* ENTRIES SUPPLIED *
==*==

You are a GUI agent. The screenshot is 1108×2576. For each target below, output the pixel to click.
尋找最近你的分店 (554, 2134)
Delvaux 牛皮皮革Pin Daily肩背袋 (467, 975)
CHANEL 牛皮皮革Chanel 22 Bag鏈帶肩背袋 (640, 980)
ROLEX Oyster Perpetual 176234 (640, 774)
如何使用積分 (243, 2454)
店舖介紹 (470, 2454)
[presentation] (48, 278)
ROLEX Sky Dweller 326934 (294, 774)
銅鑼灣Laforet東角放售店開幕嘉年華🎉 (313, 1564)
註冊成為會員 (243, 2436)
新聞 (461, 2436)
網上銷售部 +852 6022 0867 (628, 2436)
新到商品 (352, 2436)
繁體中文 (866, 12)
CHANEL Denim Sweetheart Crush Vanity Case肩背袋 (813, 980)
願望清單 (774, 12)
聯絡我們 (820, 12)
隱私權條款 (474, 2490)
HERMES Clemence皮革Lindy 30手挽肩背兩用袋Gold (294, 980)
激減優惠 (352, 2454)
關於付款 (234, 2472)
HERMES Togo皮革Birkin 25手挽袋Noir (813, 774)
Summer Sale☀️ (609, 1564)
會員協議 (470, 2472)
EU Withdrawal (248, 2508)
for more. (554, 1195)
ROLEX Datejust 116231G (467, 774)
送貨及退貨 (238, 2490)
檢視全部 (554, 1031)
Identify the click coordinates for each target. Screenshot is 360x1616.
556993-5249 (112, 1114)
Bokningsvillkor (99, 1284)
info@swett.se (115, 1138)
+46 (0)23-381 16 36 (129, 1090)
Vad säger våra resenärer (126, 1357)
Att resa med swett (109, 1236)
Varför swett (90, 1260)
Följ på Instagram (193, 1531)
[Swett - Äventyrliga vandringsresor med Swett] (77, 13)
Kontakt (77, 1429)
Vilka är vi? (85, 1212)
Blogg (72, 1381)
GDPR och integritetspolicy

==*==

* PROBLEM *
Within the entries, find all lines holding "target" and copy each one.

* SOLUTION TO THE PROBLEM *
You are a GUI agent. The screenshot is 1108×2576. For each target below, output the pixel to click.
Identify the click coordinates for each target. Screenshot is 360x1616.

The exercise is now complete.